● What you are asked to do
Reproduce the entries below, substituting "screen assistant" for every occurrence of "GUI agent" and leaving everything else unchanged.

● Data section
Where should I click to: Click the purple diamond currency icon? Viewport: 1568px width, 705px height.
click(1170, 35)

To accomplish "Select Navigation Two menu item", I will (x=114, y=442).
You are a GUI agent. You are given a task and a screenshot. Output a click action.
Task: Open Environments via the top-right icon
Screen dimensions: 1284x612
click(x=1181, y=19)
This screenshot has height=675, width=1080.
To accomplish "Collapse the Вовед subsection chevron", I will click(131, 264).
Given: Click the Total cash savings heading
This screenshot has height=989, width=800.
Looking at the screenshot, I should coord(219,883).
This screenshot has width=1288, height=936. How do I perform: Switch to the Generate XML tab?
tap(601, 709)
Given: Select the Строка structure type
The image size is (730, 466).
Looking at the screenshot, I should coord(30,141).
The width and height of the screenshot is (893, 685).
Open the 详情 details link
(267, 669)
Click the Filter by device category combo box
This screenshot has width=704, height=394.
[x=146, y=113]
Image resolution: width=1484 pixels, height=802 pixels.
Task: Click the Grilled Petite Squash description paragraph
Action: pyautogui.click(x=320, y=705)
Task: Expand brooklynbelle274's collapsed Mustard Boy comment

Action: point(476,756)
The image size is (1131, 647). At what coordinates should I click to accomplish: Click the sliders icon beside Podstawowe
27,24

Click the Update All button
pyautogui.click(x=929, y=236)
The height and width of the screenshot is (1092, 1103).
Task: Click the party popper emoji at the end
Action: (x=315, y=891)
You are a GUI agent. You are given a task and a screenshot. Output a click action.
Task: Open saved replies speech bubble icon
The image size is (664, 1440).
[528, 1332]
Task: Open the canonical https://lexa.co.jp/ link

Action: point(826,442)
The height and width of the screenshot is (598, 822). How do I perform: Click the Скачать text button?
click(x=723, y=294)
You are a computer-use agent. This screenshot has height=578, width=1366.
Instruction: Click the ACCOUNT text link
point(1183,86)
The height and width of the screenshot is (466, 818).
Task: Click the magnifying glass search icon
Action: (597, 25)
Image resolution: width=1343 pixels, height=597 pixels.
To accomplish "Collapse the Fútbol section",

● The completed task
Where should I click to: Click the purple diamond currency icon? Viewport: 1568px width, 705px height.
click(1170, 35)

To accomplish "Select Navigation Two menu item", I will (x=114, y=442).
You are a screen assistant. You are given a task and a screenshot. Output a click action.
Task: Open Environments via the top-right icon
Screen dimensions: 1284x612
click(x=1181, y=19)
This screenshot has height=675, width=1080.
To accomplish "Collapse the Вовед subsection chevron", I will click(131, 264).
Given: Click the Total cash savings heading
This screenshot has height=989, width=800.
Looking at the screenshot, I should coord(219,883).
This screenshot has width=1288, height=936. How do I perform: Switch to the Generate XML tab?
tap(601, 709)
Given: Select the Строка structure type
The image size is (730, 466).
Looking at the screenshot, I should coord(30,141).
The width and height of the screenshot is (893, 685).
Open the 详情 details link
(267, 669)
Click the Filter by device category combo box
This screenshot has width=704, height=394.
[x=146, y=113]
Image resolution: width=1484 pixels, height=802 pixels.
Task: Click the Grilled Petite Squash description paragraph
Action: pyautogui.click(x=320, y=705)
Task: Expand brooklynbelle274's collapsed Mustard Boy comment

Action: point(476,756)
The image size is (1131, 647). At what coordinates should I click to accomplish: Click the sliders icon beside Podstawowe
27,24

Click the Update All button
pyautogui.click(x=929, y=236)
The height and width of the screenshot is (1092, 1103).
Task: Click the party popper emoji at the end
Action: (x=315, y=891)
You are a screen assistant. You are given a task and a screenshot. Output a click action.
Task: Open saved replies speech bubble icon
The image size is (664, 1440).
[528, 1332]
Task: Open the canonical https://lexa.co.jp/ link

Action: point(826,442)
The height and width of the screenshot is (598, 822). How do I perform: Click the Скачать text button?
click(x=723, y=294)
You are a computer-use agent. This screenshot has height=578, width=1366.
Instruction: Click the ACCOUNT text link
point(1183,86)
The height and width of the screenshot is (466, 818).
Task: Click the magnifying glass search icon
Action: (597, 25)
Image resolution: width=1343 pixels, height=597 pixels.
To accomplish "Collapse the Fútbol section",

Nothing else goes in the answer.